McLaughlin reports a clever dodge in how the women deal with religious tradition: "Technically, they’re not allowed to stand at the front of the mosque to lead prayers, a symbolic gesture. Instead, the women lead prayers facing in the same direction as their flock, rather than facing out toward them as would the leader of a mosque for men."

The reporter carefully adds some hedges. For one, she stresses that these are mosques for women, avoiding a stricture against women leading men in prayer. She says no one knows how many female imams are in China, though she estimates they're in the "dozens." And she acknowledges that there are a few female imams elsewhere, like Spain, Turkey and the United States.

"But for the Hui of Henan, the practice is not an oddity," she adds. "Rather, it is a widely accepted part of religious life among women that is tolerated by men."

McLaughlin notes that the women imams survived China's Cultural Revolution of the 1960s and 1970s, but now "they face a different kind of threat. Many Hui girls now see office jobs and translation work as a better career path." She might have added that the pull of secular prosperity is draining religious vocations in the West, too -- male as well as female, and in other religions.  Even decades ago, a Jewish leader complained to me that many families would rather boast of "my son, the doctor" than "my son, the rabbi."

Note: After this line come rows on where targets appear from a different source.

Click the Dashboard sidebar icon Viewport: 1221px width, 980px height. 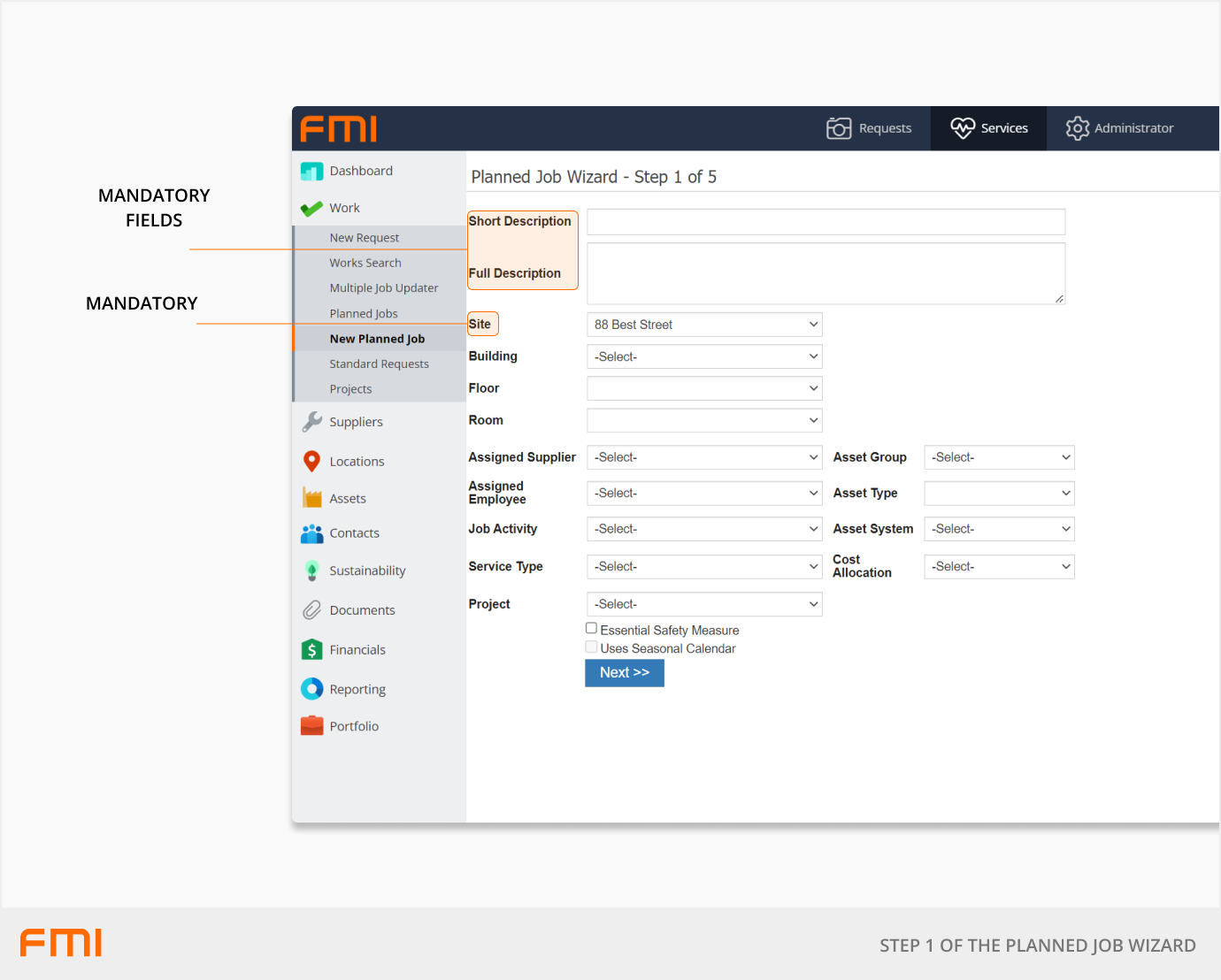311,172
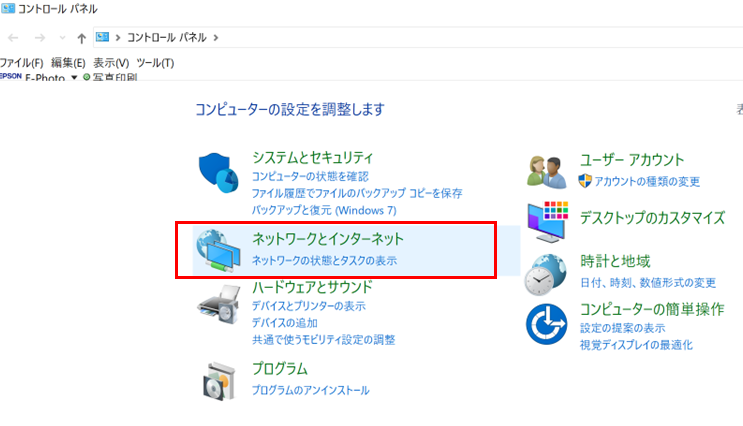Expand the E-Photo dropdown arrow
Viewport: 743px width, 426px height.
click(x=74, y=77)
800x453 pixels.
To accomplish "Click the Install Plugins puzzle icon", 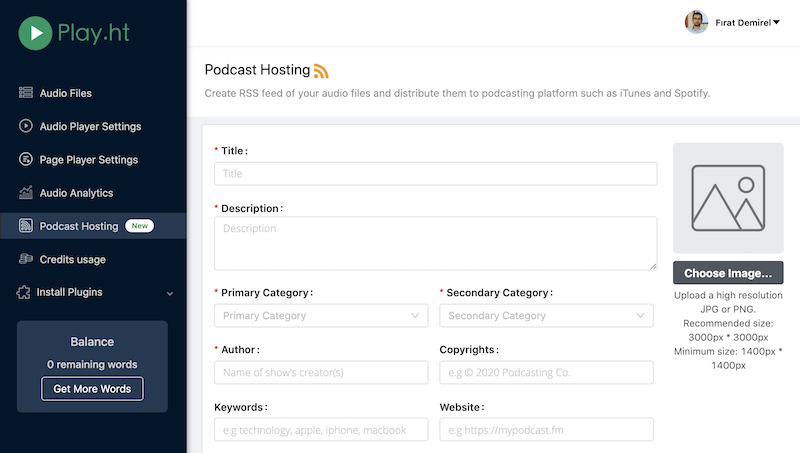I will [26, 292].
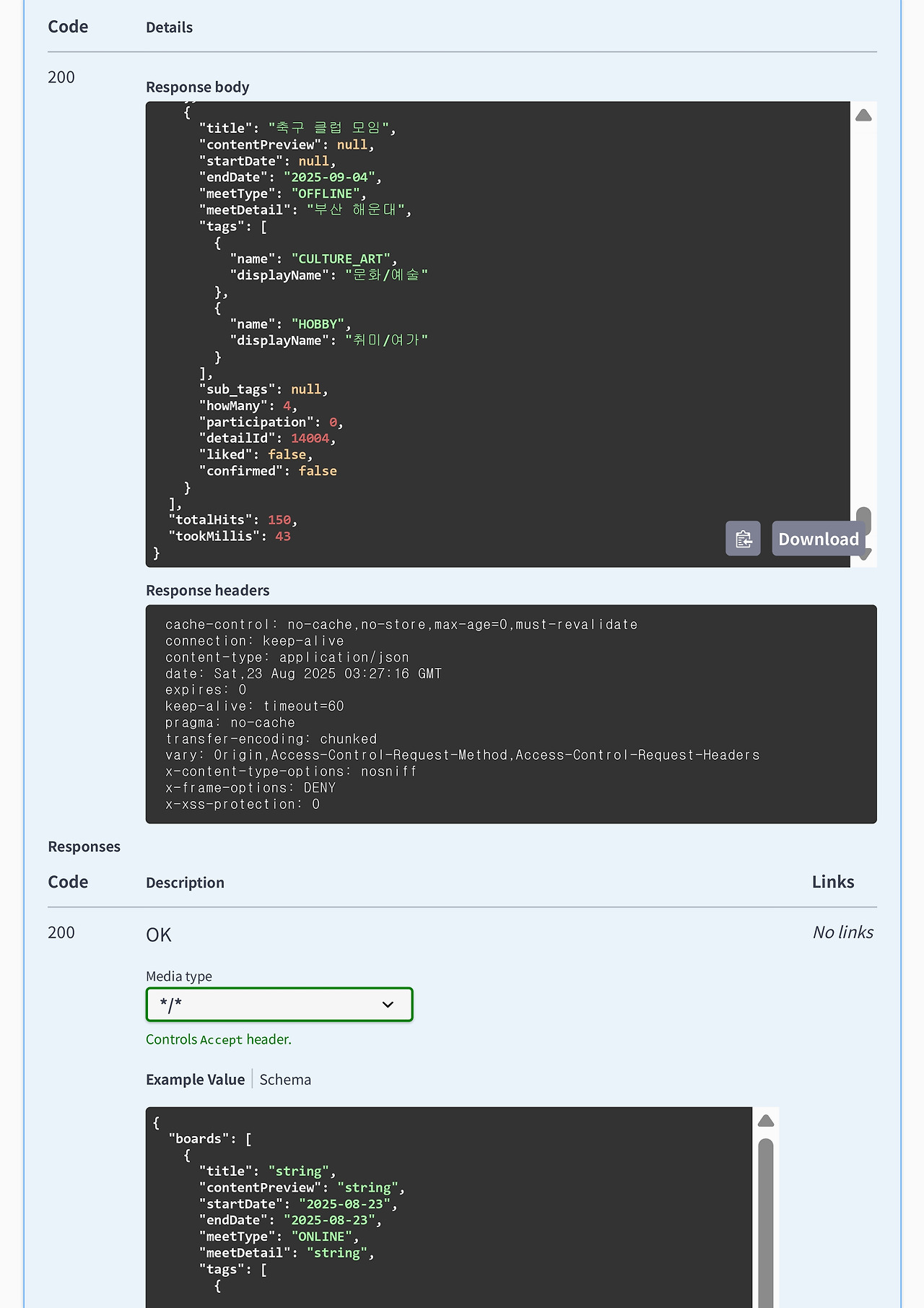Click the totalHits value 150
Screen dimensions: 924x1308
point(279,520)
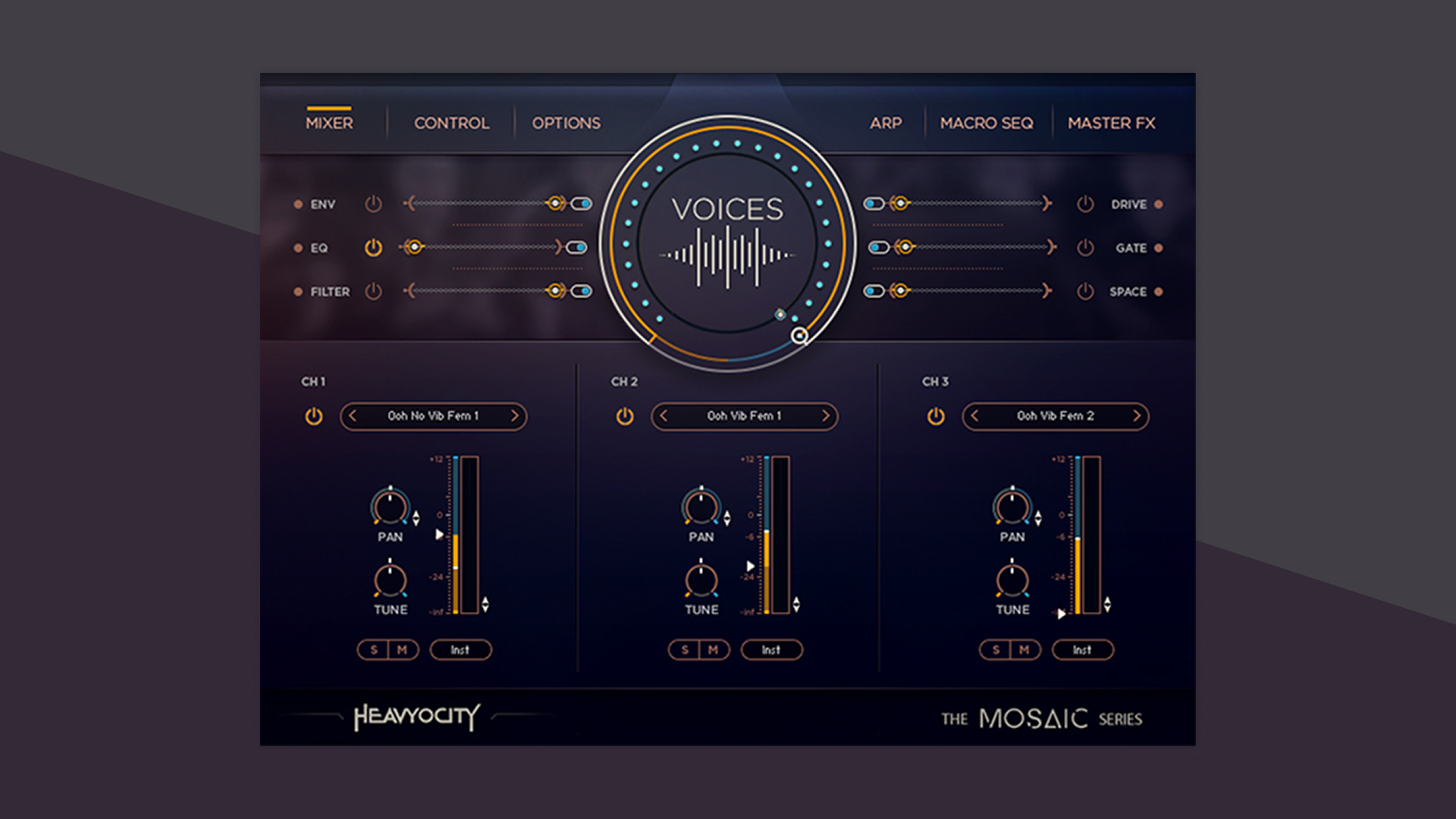Enable the DRIVE power icon

click(x=1084, y=204)
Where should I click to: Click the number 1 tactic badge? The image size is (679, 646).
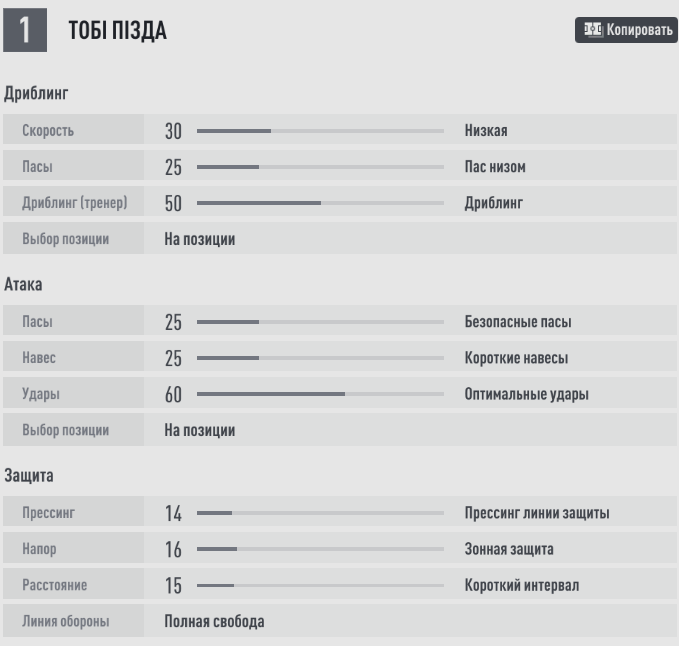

Another issue in this story is occasional overwriting. The departure of young women for secular professions is spread over four paragraphs. Two or three paragraphs probably would have done it.

A third matter is geographic direction. Readers may well get puzzled in the travelogue of places like Sangpo or Kaifeng. McLaughlin tries to help with phrases like "about two hours from the capital of China's landlocked Henan province." But if you don't know Henan province -- as most non-Chinese won't -- you're still lost. As I recommended in my review of an AP story on Middle East Christians, a locator map would have helped immensely.

Despite all that, the story remains an admirable piece of work. With many newspapers shedding beat reporters and remote bureaus, people like Kathleen McLaughlin -- and websites like ChinaFile -- may become increasingly important to readers who want indepth religion reporting.